Australia recorded a seasonally-adjusted trade deficit of $2.1 billion in October, as a small month-on-month rise in exports was offset by a bigger rise in imports.
The Australian Bureau of Statistics said today exports rose 0.4 per cent to $24.4 billion on the September figure, while imports were up 3 per cent at $26.5 billion.
The deficit, up 47 per cent on the September balance, was in line with expectations.
Of total imports, there was a nearly 13 per cent increase in capitals goods, to just under $6 billion. Much of this was related to investment in the mining and energy sector.
Trade Minister Craig Emerson said this increase reflected continued confidence in the Australian economy and in global demand for resources.
The national accounts this week confirmed that new business investment is now at 50-year highs.
"Capital goods are deployed to expand productive capacity and improve efficiency," Dr Emerson said.
"These latest figures confirm that mining and energy investment remain strong and is yet to hit its peak."
Despite continued weakness around the world, Dr Emerson noted healthy increases in goods exports to Asian trading partners such as China, India, Indonesia, Korea and Singapore.
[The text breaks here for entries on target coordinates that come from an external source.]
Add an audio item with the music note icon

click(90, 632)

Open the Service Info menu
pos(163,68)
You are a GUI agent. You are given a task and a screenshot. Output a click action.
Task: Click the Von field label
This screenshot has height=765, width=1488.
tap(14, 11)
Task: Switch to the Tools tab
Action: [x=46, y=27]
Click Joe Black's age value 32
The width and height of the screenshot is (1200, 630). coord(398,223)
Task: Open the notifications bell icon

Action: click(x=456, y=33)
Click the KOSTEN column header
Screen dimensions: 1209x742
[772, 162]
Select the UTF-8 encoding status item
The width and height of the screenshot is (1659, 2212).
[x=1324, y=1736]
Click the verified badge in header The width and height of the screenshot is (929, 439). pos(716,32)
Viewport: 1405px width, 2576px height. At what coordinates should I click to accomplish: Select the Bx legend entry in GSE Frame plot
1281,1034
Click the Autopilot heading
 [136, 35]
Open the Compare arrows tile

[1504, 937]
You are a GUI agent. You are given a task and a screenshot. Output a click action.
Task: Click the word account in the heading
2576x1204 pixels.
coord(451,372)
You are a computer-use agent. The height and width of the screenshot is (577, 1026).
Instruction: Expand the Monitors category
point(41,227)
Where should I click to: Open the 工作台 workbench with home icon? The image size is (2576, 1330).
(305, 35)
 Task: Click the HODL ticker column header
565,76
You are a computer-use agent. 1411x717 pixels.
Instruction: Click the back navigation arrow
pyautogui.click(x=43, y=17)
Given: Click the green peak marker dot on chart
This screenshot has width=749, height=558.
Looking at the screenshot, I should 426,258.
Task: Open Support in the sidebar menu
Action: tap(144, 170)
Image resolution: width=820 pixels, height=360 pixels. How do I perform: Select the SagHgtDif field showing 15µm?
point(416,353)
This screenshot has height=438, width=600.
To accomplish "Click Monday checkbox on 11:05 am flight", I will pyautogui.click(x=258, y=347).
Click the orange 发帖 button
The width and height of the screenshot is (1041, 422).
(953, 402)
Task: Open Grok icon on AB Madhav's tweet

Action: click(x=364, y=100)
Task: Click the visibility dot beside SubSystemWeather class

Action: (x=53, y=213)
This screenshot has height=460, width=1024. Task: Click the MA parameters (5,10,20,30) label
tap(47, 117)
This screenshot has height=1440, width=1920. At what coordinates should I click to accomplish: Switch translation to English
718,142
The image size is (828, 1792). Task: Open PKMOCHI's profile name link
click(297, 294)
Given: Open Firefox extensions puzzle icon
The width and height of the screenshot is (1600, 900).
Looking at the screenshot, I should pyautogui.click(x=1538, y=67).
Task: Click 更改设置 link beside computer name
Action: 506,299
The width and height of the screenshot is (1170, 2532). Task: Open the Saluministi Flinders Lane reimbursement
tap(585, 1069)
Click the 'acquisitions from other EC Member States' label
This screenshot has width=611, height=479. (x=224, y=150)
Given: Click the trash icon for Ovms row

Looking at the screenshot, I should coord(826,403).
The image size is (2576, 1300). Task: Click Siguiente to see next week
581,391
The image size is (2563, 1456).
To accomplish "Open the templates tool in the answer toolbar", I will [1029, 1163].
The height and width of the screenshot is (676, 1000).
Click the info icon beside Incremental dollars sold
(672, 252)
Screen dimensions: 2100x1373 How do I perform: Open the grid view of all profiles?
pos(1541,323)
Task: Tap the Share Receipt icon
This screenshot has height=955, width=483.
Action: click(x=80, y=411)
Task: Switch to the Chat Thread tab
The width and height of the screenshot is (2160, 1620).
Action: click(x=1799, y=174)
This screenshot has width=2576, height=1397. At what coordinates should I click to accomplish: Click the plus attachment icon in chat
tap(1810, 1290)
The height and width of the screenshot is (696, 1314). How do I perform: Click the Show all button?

The value of goods exports to China rose nearly 20 per cent in the month, to $6.3 billion. Exports to Indonesia were ahead more than 21 per cent at $482 million, while shipments to India grew more than 27 per cent to $1.3 billion.
In contrast, goods exports to Europe fell 9 per cent.
"Australia's engagement with Asia has helped us enjoy 21 years of recession-free growth," he said.
"Integrating Australia's economy more completely with the regional economy in this, the Asian Century, will help assure continued prosperity."